Matthew Dunlap, Maine Secretary of State, has announced that he has decided against releasing any information of registered voters in Maine, to President Trump’s voter fraud commission, the Presidential Advisory Commission on Election Integrity. Maine has essentially joined a list of states denying compliance with the commission’s requests.
Dunlap said that he met Attorney General Janet Mills on Monday, who advised him against releasing Maine’s Central Voter Registration information to the commission since it would violate state laws.
In his letter to the vice chairman of Trump’s commission, Kris Kobach, who is also Kansas’ Secretary of State, Dunlap cited a statute in Maine’s law, which prevents the state from giving the information to the commission because “any documents that are submitted to the full Commission will also be made available to the public.”
“As a matter of law, that conflicts with state statute, what states that ‘information contained electronically in the central voter registration system and any information for reports generated by the system are confidential,” Dunlap wrote. “It is not possible for my office to comply with the request and also comply with the law.”
Dunlap, who is also a member of Trump’s voter fraud commission, is the most recent in the list of state officials to refuse compliance with the commission’s requests for voter information. The commission has asked all 50 states to provide voter information, which includes names, voting history, the last four digits of Social Security numbers of all eligible and registered voters, and their political affiliation.
Additionally, Maryland state officials also confirmed on Monday that they will not be providing any information to the commission.
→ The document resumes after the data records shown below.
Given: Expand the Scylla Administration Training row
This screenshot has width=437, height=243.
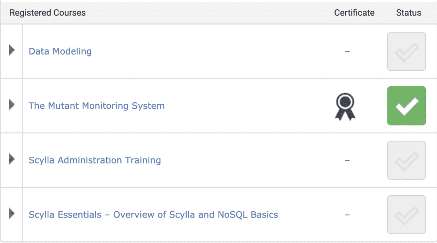Looking at the screenshot, I should click(x=12, y=159).
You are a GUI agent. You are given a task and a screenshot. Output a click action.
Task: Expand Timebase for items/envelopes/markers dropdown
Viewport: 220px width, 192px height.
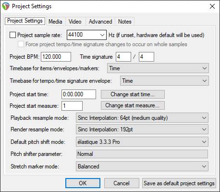(158, 68)
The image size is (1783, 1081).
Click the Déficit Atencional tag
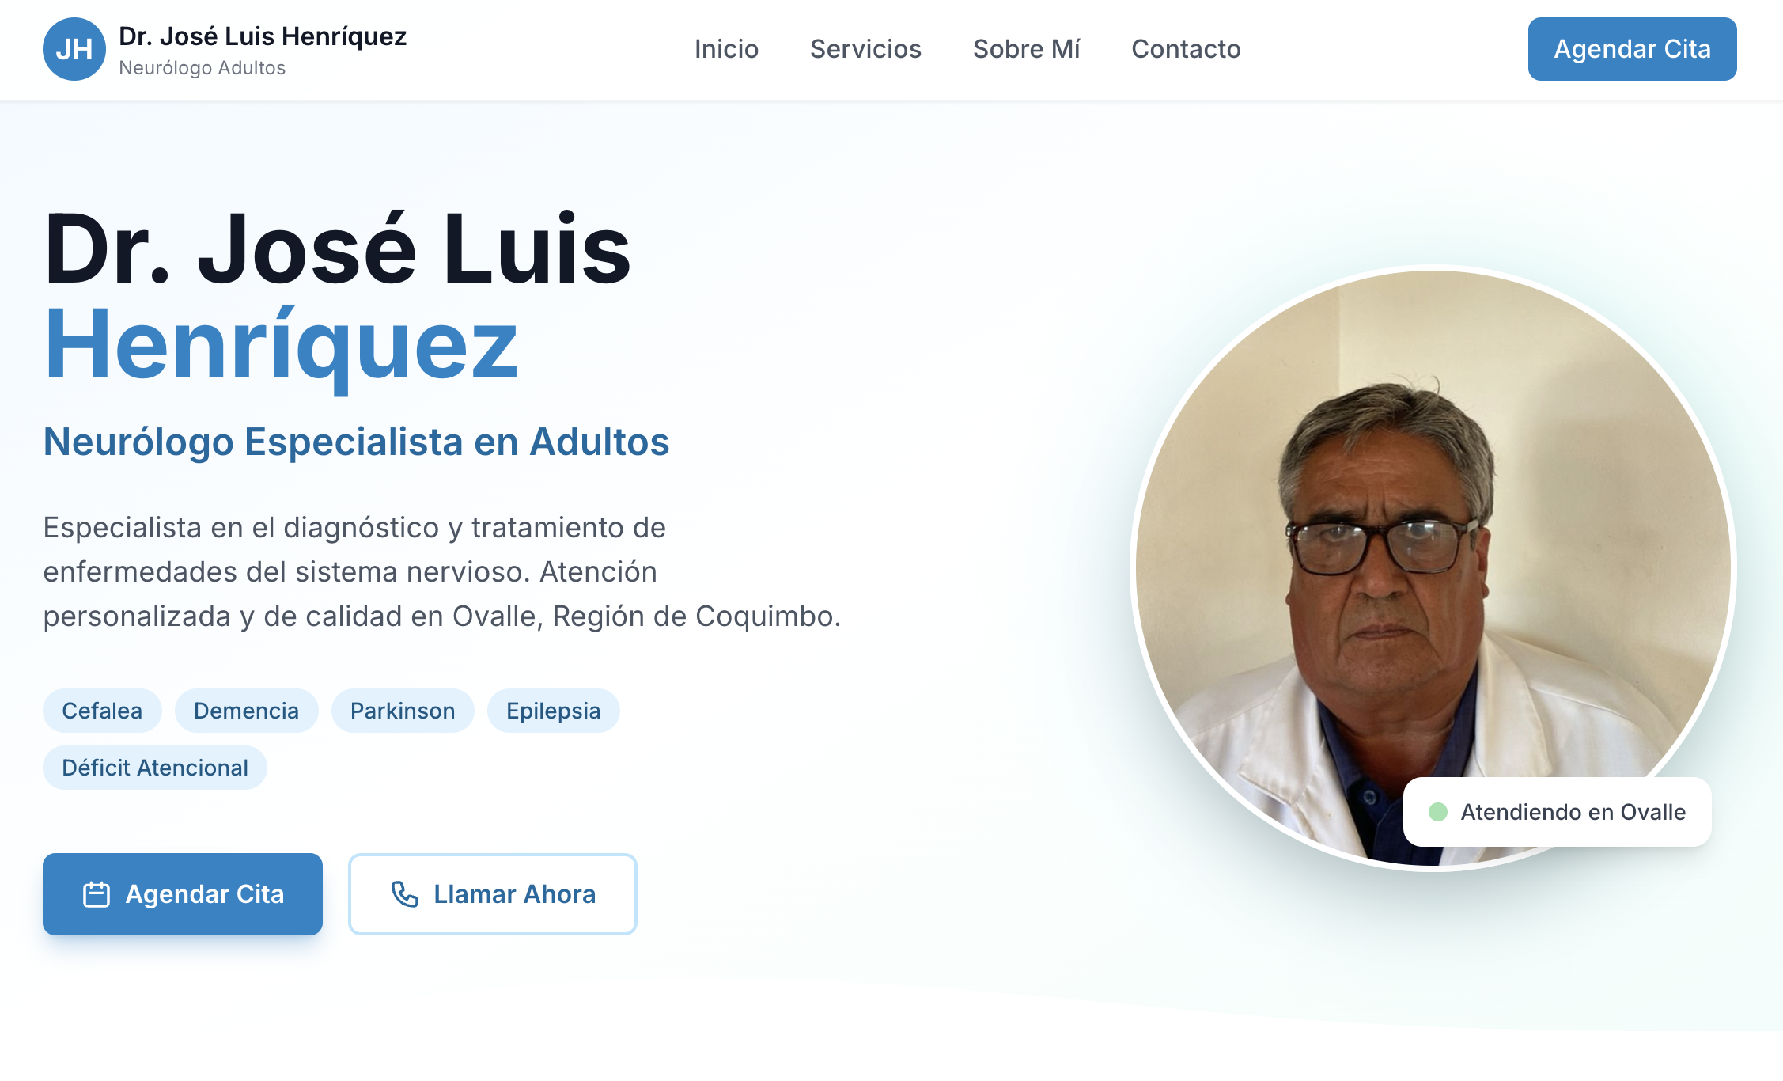pos(155,768)
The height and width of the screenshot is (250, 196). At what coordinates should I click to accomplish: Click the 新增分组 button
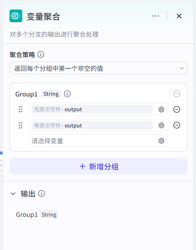pyautogui.click(x=99, y=166)
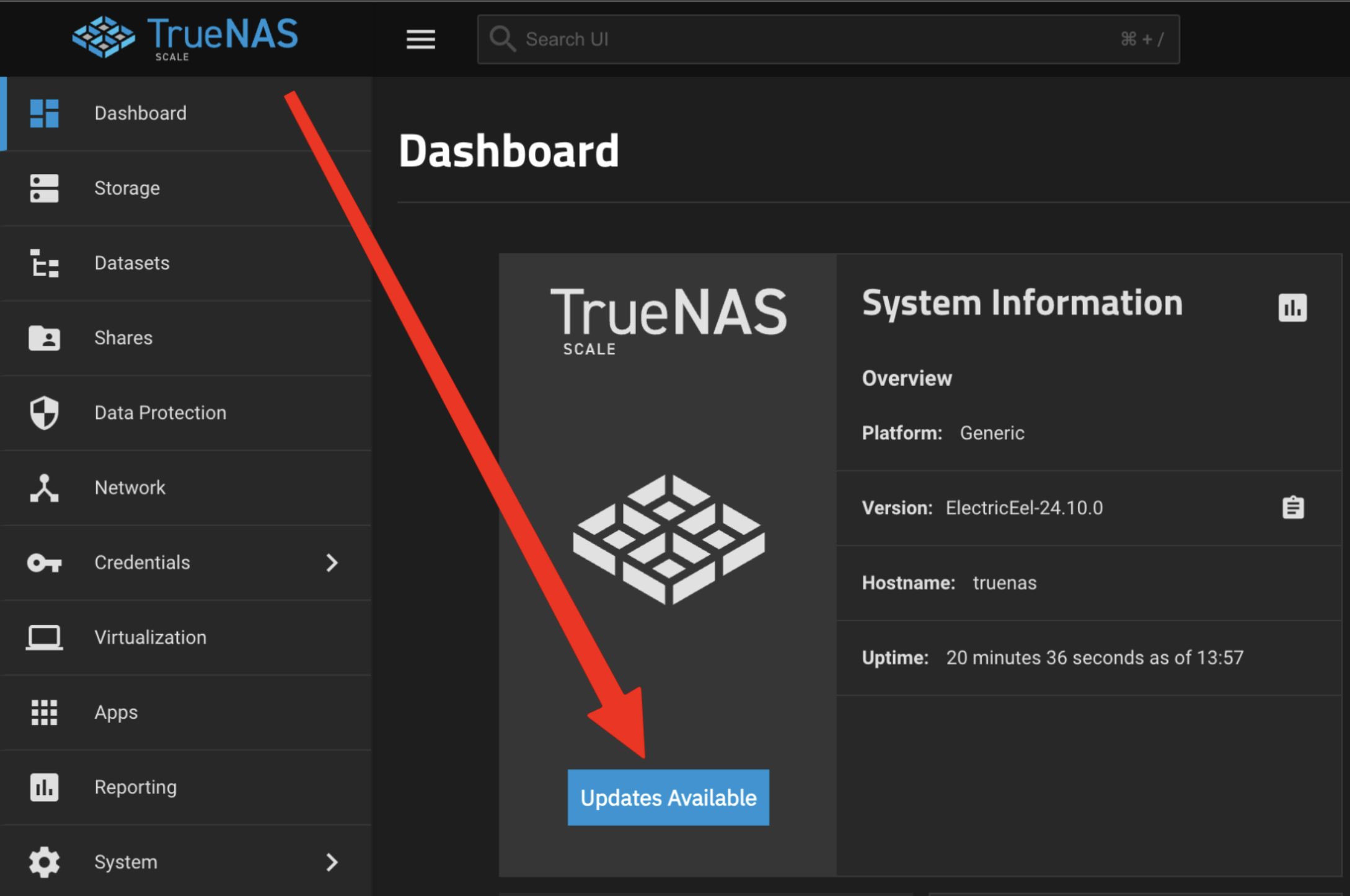Click the Updates Available button
This screenshot has height=896, width=1350.
click(x=668, y=797)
Maryland Attorney General Brian Frosh went on to call the request by the commission “repugnant.”
“I find this request for the personal information of millions of Marylanders repugnant,” Brian E. Frosh said. “It appears designed only to intimidate voters and to indulge President Trump’s fantasy that he won the popular vote.”
Meanwhile, in Arizona, Secretary of State Michele Reagan announced that the state shall not be releasing detailed information about all voters in state to the Trump administration. “I share the concerns of many Arizona citizens that the Commission’s request implicates serious privacy concerns,” she wrote in response to the request. “Since there is nothing in Executive Order 13799 (nor federal law) that gives the Commission authority to unilaterally acquire and disseminate such sensitive information, the Arizona Secretary of State’s Office is not in a position to fulfill your request,” she further wrote.
In addition to Arizona, a few other states have either the delayed the process or have completely refused to comply with Trump’s request to hand over information such as names, addresses, birth dates, last four digits of the Social Security numbers, party affiliations and voting records dating to ten years back, for each voter registered in each state.
Kansas Secretary of State Kris Kobach, and the vice chairman of the commission set up by the Trump administration to look into voter’s data, argued, “First of all, the commission is not to prove or disprove what the President speculated about in January,” Kobach said. “The purpose of the commission is to find facts and put them on the table. Importantly, it’s a bipartisan commission.”
On July 1st, President Trump tweeted, “Numerous states are refusing to give information to the very distinguished VOTER FRAUD PANEL. What are they trying to hide?”